- _AUFGABE_
Schreiben Sie die Zeilen der folgenden Auflistung erneut ab, beginnend mit der Zeile, die „This screenshot has width=863, height=863.“ enthält, und endend mit der Zeile, die „pyautogui.click(x=138, y=41)“ enthält. Ersetzen Sie dabei „Marketplace“ durch „Calendar“ und lassen Sie alles Übrige unverändert.

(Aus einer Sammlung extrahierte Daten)
----
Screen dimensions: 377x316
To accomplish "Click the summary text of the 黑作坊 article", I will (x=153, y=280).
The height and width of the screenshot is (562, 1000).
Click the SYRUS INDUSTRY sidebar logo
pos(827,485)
----
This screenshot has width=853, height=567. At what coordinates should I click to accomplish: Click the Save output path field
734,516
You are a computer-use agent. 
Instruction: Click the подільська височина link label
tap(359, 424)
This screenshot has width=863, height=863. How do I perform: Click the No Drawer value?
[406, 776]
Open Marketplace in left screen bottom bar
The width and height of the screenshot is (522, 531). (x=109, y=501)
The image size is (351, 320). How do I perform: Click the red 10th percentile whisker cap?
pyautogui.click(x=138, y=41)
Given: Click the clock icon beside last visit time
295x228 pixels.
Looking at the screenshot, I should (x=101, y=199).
----
- _LÖSUNG_
This screenshot has width=863, height=863. How do I perform: Click the No Drawer value?
[406, 776]
Open Calendar in left screen bottom bar
The width and height of the screenshot is (522, 531). (x=109, y=501)
The image size is (351, 320). How do I perform: Click the red 10th percentile whisker cap?
pyautogui.click(x=138, y=41)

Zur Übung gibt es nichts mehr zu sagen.